Bess ya se había abotonado el abrigo y estaba poniéndose los guantes.
– Empezaré a trabajar en ello sin pérdida de tiempo para presentarte el proyecto dentro de una semana, ya que estás viviendo en condiciones bastante espartanas. -Le dedicó una sonrisa profesional y le tendió su mano enguantada-. Gracias Michael.
Él se la estrechó.
– ¿No te olvidas de algo?
– ¿De qué?
– Los cuarenta dólares por los gastos de desplazamiento.
– ¡Ah, eso! Fijé esa suma para disuadir a la gente solitaria que sólo desea un poco de compañía para una tarde… Te asombraría saber cuántos hay de ésos. Sin embargo salta a la vista que necesitas los muebles, y no eres un desconocido.
– Los negocios son los negocios, Bess, y si hay que pagar, lo haré.
– De acuerdo. Lo incluiré en la factura.
– De ninguna manera. Espera aquí.
Michael se dirigió a la habitación que tenía la mesa de dibujo, y ella lo observó desde el vestíbulo a través de la puerta. Cogió la carpeta y la cartera, y entró en la sala, donde Michael extendía un cheque.
Bess miró la foto de sus hijos por encima de los hombros de Michael.
– Eran adorables cuando tenían esa edad, ¿no es cierto? -susurró.
Él dejó de escribir, miró un instante la fotografía y arrancó el cheque antes de volverse hacia Bess.
– Sí, eran adorables.
Se hizo el silencio mientras los dos miraban a sus hijos, captados en un día sin zozobras.
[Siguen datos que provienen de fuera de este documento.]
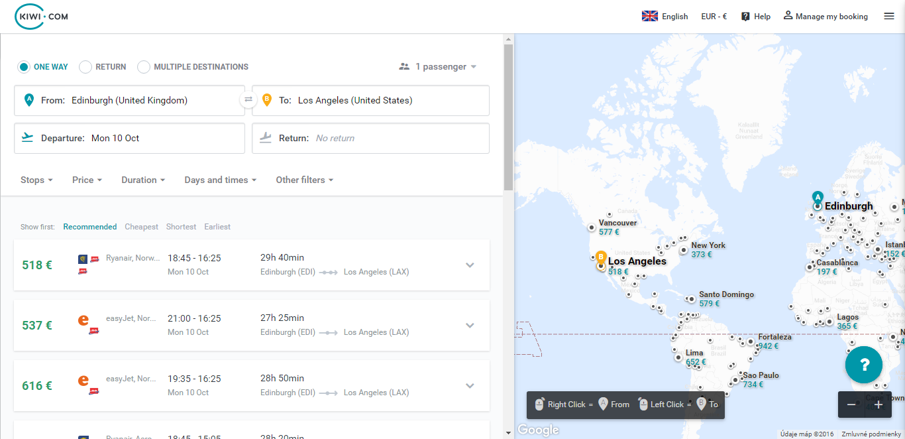Click the Kiwi.com logo
Viewport: 905px width, 439px height.
click(41, 17)
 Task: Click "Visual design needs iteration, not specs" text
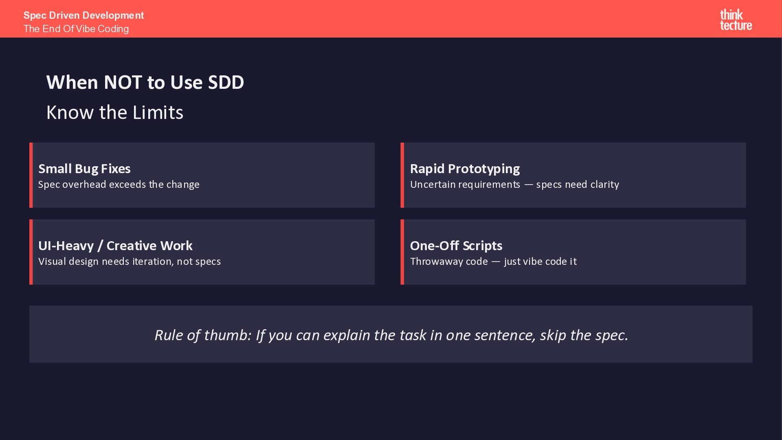pyautogui.click(x=130, y=262)
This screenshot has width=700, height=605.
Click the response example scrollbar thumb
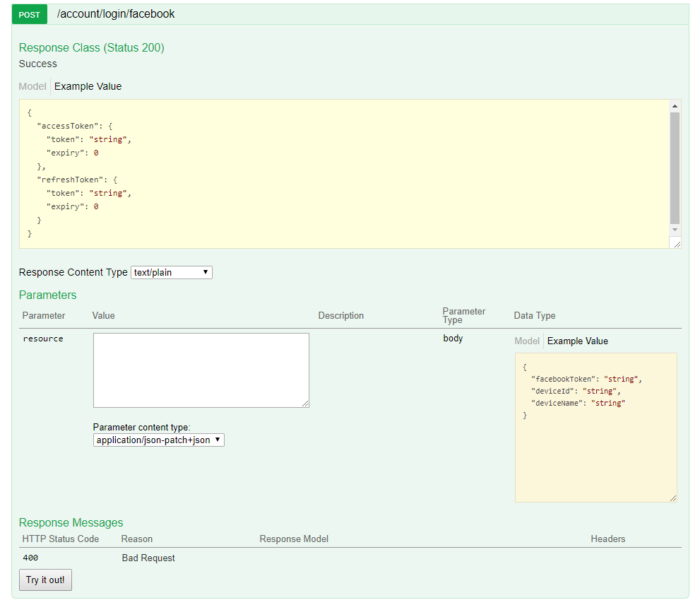coord(675,168)
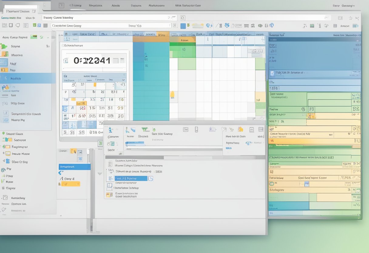Expand the sort options disclosure triangle

(x=100, y=173)
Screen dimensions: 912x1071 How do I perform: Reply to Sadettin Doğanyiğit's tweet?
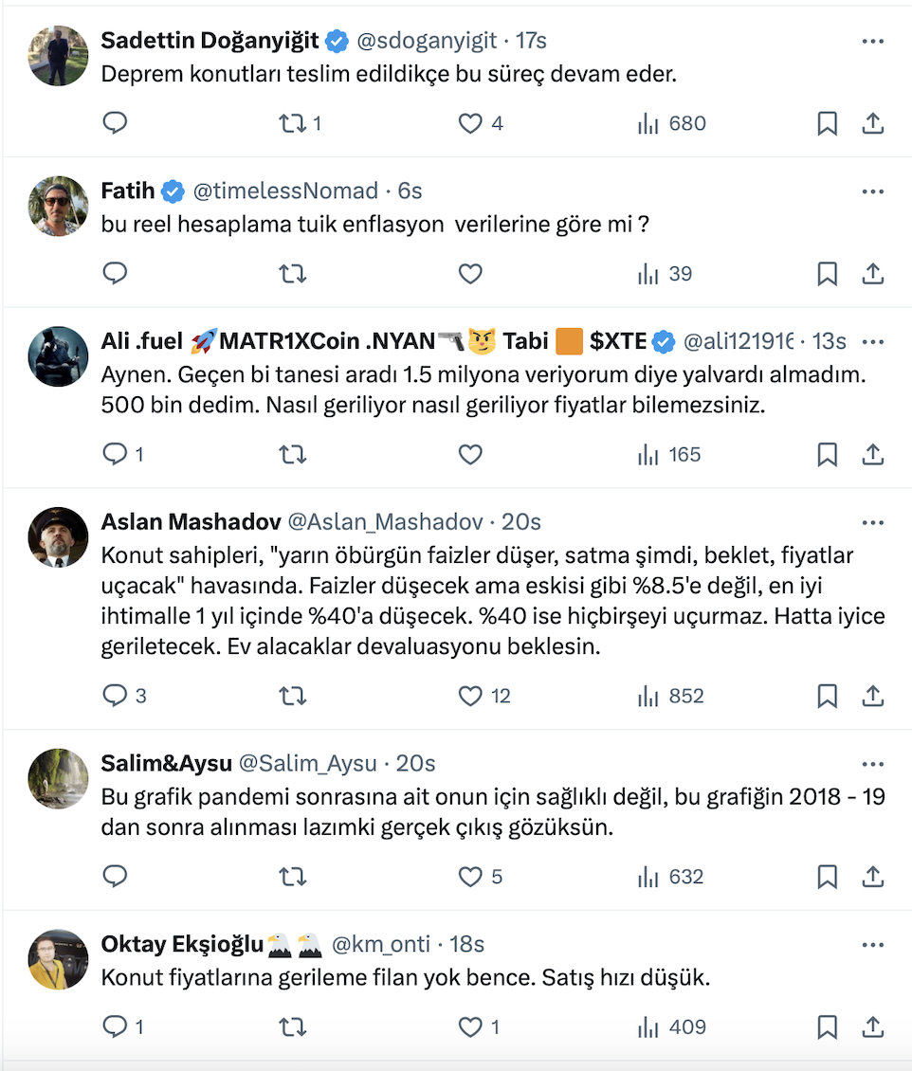(x=115, y=123)
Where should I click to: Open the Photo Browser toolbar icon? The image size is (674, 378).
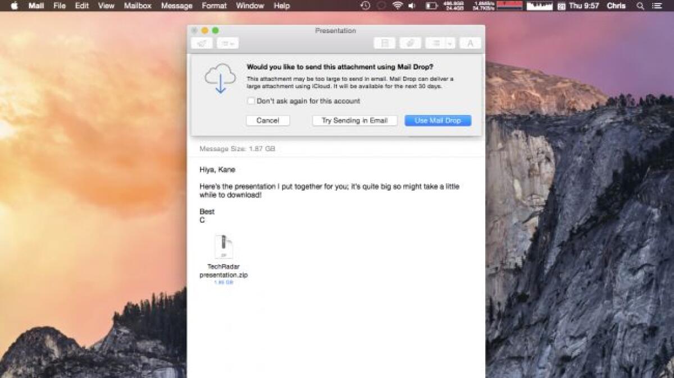(385, 43)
Michael la miró, y Bess lo notó a pesar de que continuaba con la vista clavada en el retrato.
– Michael, yo…
Mientras trataba de encontrar las palabras adecuadas, sus miradas se cruzaron.
– El sábado visité a mi madre y mantuvimos una larga charla… -Hizo una pausa-. Le conté lo difícil que me resulta verte otra vez. Según ella, eso obedece a que me haces analizar mi conducta y plantearme la responsabilidad que tuve en el divorcio.
Michael aguardó a que continuara.
– Creo que te debo una disculpa, por predisponer a los chicos contra ti.
Algo había cambiado en los ojos de Michael… Tal vez un rápido rapto de cólera reprimida. Aunque no movió un músculo, parecía más rígido mientras la miraba de hito en hito.
Bess posó la vista en sus guantes.
– Juré que nunca mezclaría los negocios con mi vida privada, pero esto me atormenta y, al ver la fotografía, me he dado cuenta de que… bueno, de que tú también los quieres y de cuánto debes de haber sufrido al estar lejos de ellos. -Se interrumpió y lo miró a los ojos-. Lo siento, Michael.
Michael reflexionó durante unos segundos antes de hablar.
– Te odié por eso, Bess. Tú lo sabes -murmuró.
Ella desvió la mirada hacia la mesa de dibujo.
– Sí, lo sé -admitió.
– ¿Por qué lo hiciste?
– Porque me sentía herida y agraviada.
– Pero lo que ocurrió entre nosotros no tenía por qué afectarles a ellos.